▶ [Document text]:
A team of scientists led by deCODE genetics, now part of Amgen, report the first findings from a project to collect whole genome sequence (WGS) from more than 150,000 individuals in the UK Biobank.
The UK Biobank is a much-used resource in human genetics research. Set up in 2006, it has recruited around 500,000 participants, aged 40-69 years at enrolment, who have had an array of health and medical information collected. From 2012 onwards, researchers were able to access anonymized data from the biobank for research purposes.
While genome-wide single-nucleotide polymorphisms (SNP), data and whole-exome sequencing has already been completed for many of the UK Biobank cohort, this focused largely on the small amount of the genome involved with protein coding.
The current project, the first report from which is published in Nature, is the first to complete whole genome sequencing (average depth 23.5x) for a section of the participants, which also includes so-called ‘non-coding’ regions and variation.
The deCODE-led team carried out whole genome sequencing of 150,119 biobank participants. “All variant calls were performed jointly across individuals, allowing for consistent comparison of results. The resulting dataset provides an unparalleled opportunity to study sequence diversity in humans and its effect on phenotype variation,” write the authors.
The results of the analysis revealed 585,040,410 SNPs representing 7.0% of all possible human single-nucleotide polymorphisms, according to the authors, as well as 58,707,036 insertion or deletion mutations.
Around 895,055 structural variants and 2,536,688 microsatellites were also identified, both types of variants not normally recorded in less in-depth sequencing studies.

▶ [Activity 1]: Please summarize the article on UK Biobank whole genome sequencing in two sentences.
▶ [Activity 2]: Write the next part of the article on UK Biobank whole genome sequencing, starting after its final sentence.
The lines that come next have nothing to do with any of this.

▶ [Dataset excerpt]:
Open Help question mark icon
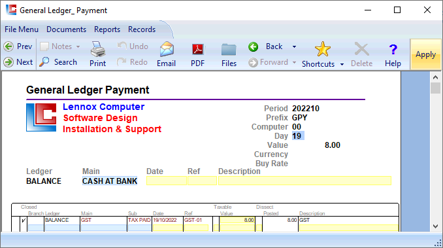443x248 pixels. point(393,50)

▶ [Result 1]: A deCODE-led team has reported the first findings from whole genome sequencing of 150,119 UK Biobank participants, a project that, unlike earlier SNP and exome work focused on protein-coding regions, also covers non-coding regions. The analysis found 585,040,410 SNPs, 58,707,036 insertions or deletions, around 895,055 structural variants and 2,536,688 microsatellites.

▶ [Result 2]:
While the UK Biobank is largely (85%) of European origin, there are a small number of individuals of South Asian (n=9252) and African (n=9,633) origin in the cohort. Collecting data on wide ranging variants in different population groups is important to help understand the importance of these variants when they are seen in clinical practice, as the frequency and type of genetic variants differs in different population groups.
“Data of this type and quantity are going to revolutionize our ability to identify and characterize intergenic sequences of importance to human diversity, be it to risk of disease and response to treatment or some other attributes,” said Kari Stefansson, neurologist and founder and CEO of deCODE genetics, and lead author of the paper.
The researchers will now make this in-depth sequencing data available to professional researchers on the UK Biobank research analysis platform. They have also made both SNP and indel mutation frequency data available to help identify variants that are clinically relevant.